Your goal: Reproduce word for word the passage of the teen retreat text that opens with the words "During our Inner" and closes with "and deep peace.".

Start of Extract to read

After spending the day "being" a totally new personality, teens come out of the adventure with the understanding that they truly have the freedom to transform themselves, and become whoever and whatever they want to be. They have the opportunity to experience what Shakespeare meant when he said: “All the world's a stage, and all the men and women merely players…and one man in his time plays many parts.” Teens leave knowing that they can now choose to play, not the part they think they must play, but rather the one they want to play in life, a role which will best serve themselves and the world.

Inner Journeys Retreat


During our Inner Journeys retreats, we use Integral Breathwork, a therapeutic modality that uses full and deep breathing as a means of healing and transformation. An energy charge is created in the body, and as the energy disperses, it serves to release, or to cleanse blockages, both physical and emotional. Possible experiences include resolution and release of current problems and unresolved childhood wounds, birth memories, past life remembrances, encounters with archetypes (gods and goddesses etc.), nature identification (i.e. the experience of being a tiger or a mountain), transcendence of time or space, and direct experiences of the primordial vibration in the form of inner light or music, and deep peace.

Nature Immersion Practices:

Each day teens have a time to sit alone in a chosen space on the land. Towards the end of the week the teens go out on an extended solo (between 6-24 hours depending on the commitment level they choose) where they can be with themselves and connect with the natural world. This process is followed by a community steam lodge, where mentors and teens join for a ceremony of release, giving thanks, and meditation inside a lodge heated with stones.

End of Extract to read
Start of Recorded data

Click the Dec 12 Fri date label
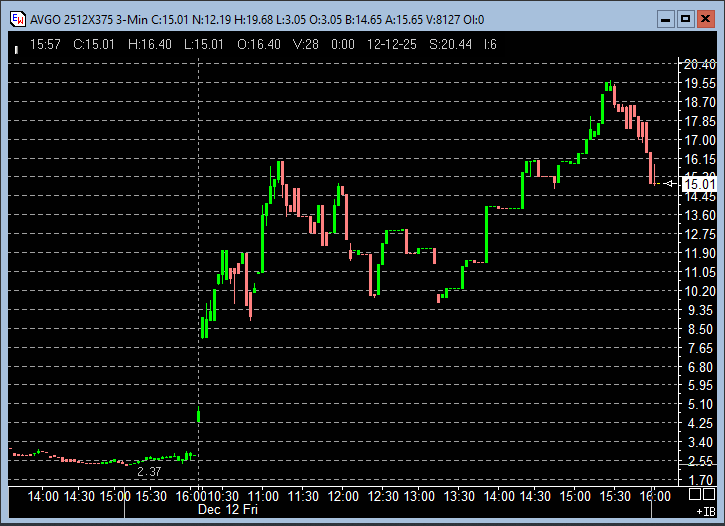 (x=227, y=510)
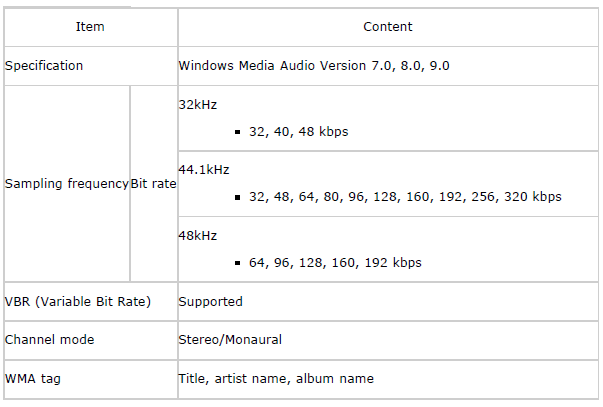Click the bullet marker before 32, 40, 48 kbps
The image size is (603, 407).
click(237, 132)
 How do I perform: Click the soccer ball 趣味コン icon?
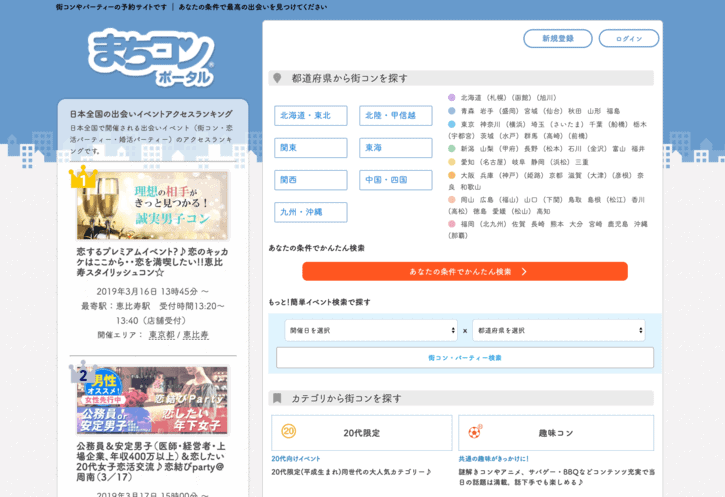(x=475, y=432)
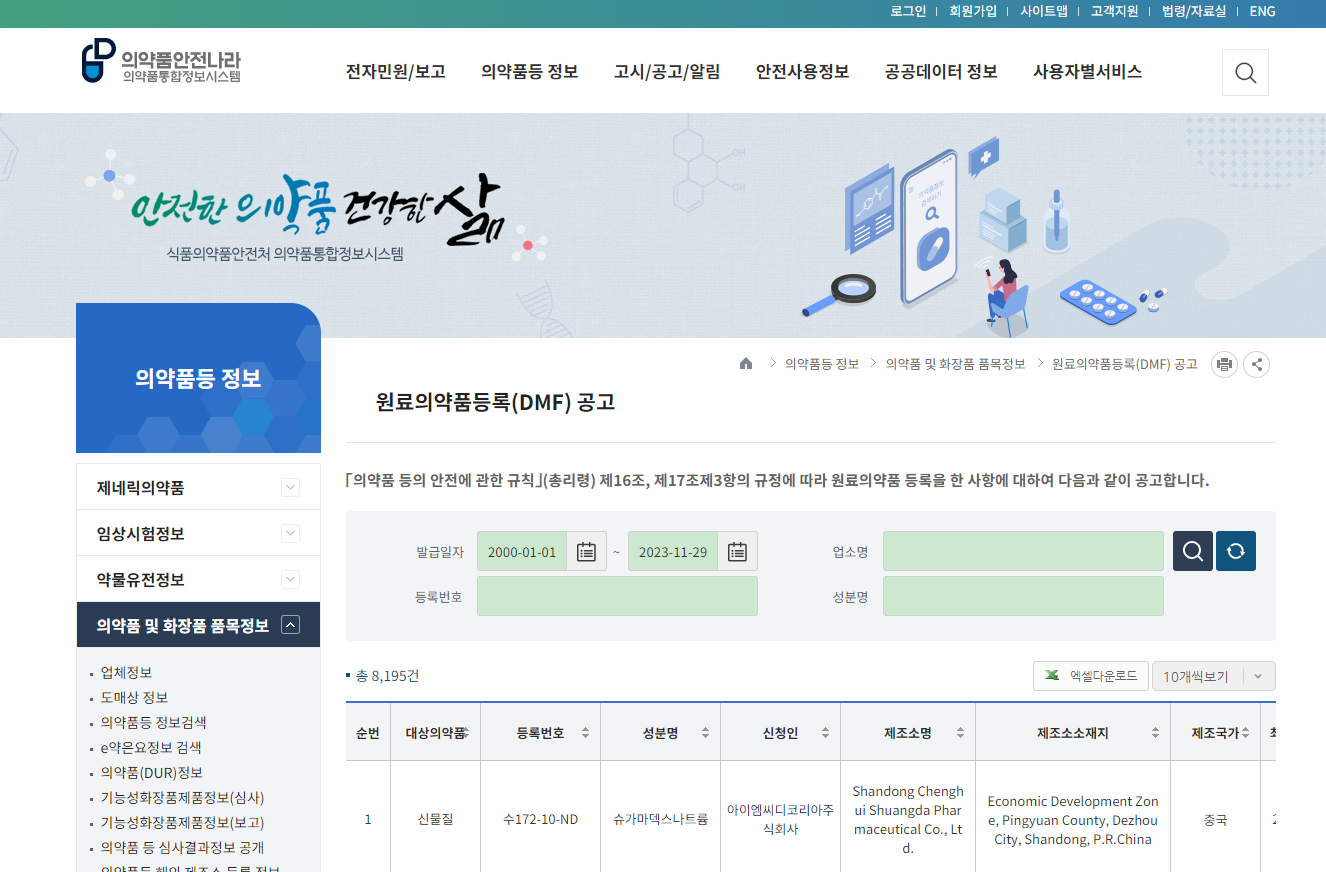Click the print page icon
Image resolution: width=1326 pixels, height=872 pixels.
[1224, 364]
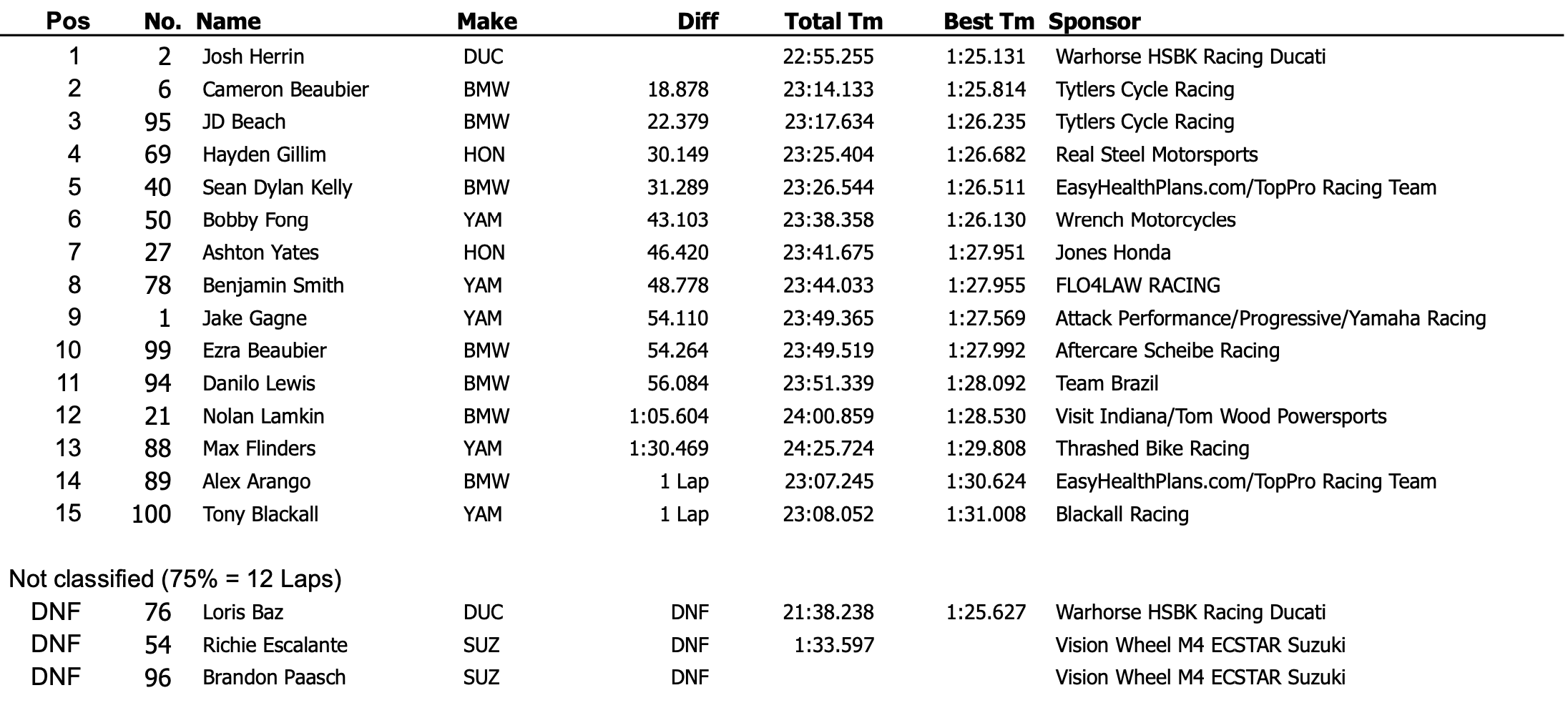Select rider name Josh Herrin
1568x728 pixels.
(253, 56)
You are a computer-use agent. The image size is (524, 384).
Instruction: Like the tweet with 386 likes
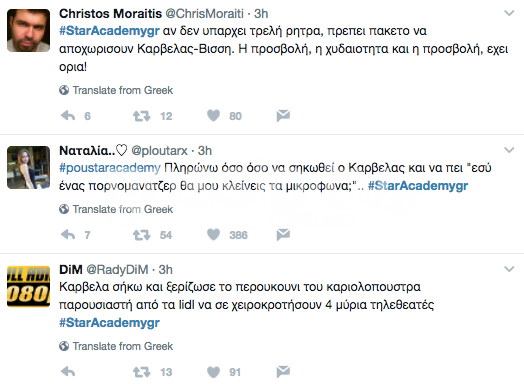213,235
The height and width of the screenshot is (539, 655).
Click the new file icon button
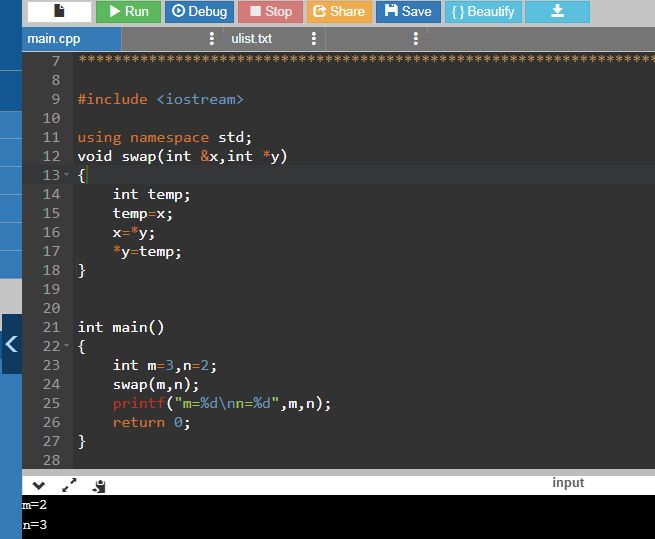59,12
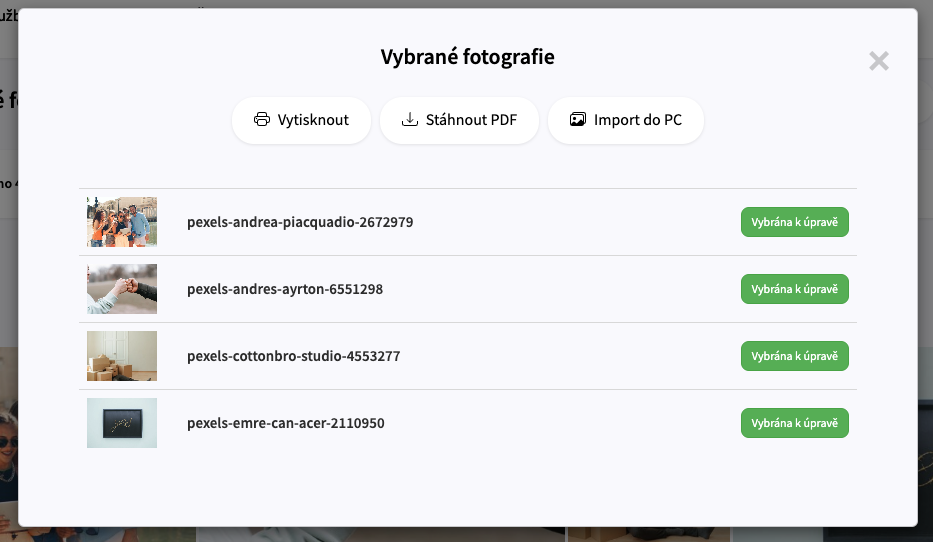933x542 pixels.
Task: Click the picture icon on Import do PC
Action: 578,120
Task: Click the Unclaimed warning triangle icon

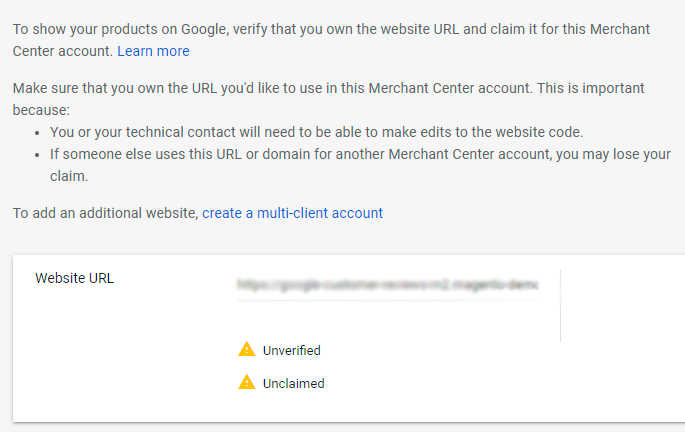Action: click(246, 382)
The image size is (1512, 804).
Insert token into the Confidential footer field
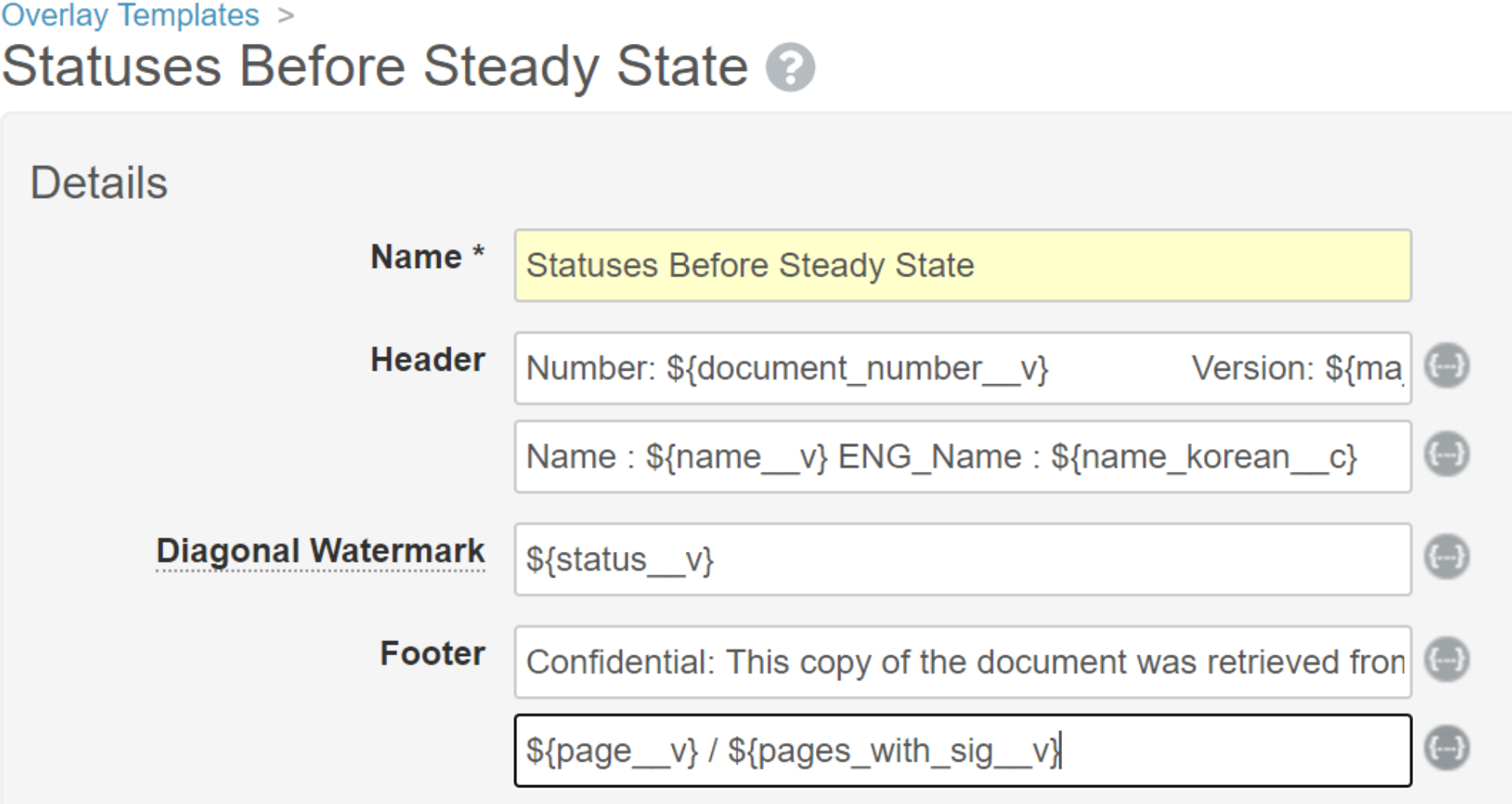tap(1446, 660)
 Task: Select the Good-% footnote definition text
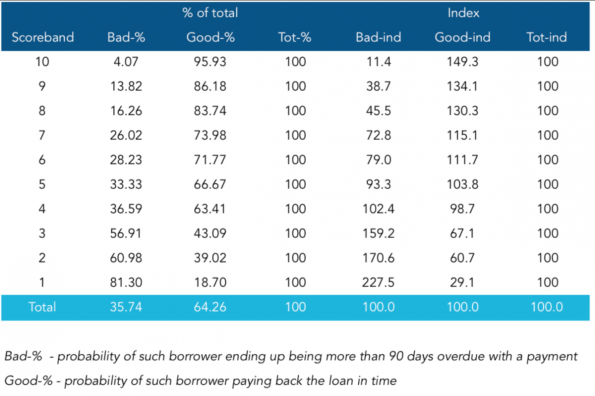(200, 381)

End of Recorded data

Answer to this problem:
During our Inner Journeys retreats, we use Integral Breathwork, a therapeutic modality that uses full and deep breathing as a means of healing and transformation. An energy charge is created in the body, and as the energy disperses, it serves to release, or to cleanse blockages, both physical and emotional. Possible experiences include resolution and release of current problems and unresolved childhood wounds, birth memories, past life remembrances, encounters with archetypes (gods and goddesses etc.), nature identification (i.e. the experience of being a tiger or a mountain), transcendence of time or space, and direct experiences of the primordial vibration in the form of inner light or music, and deep peace.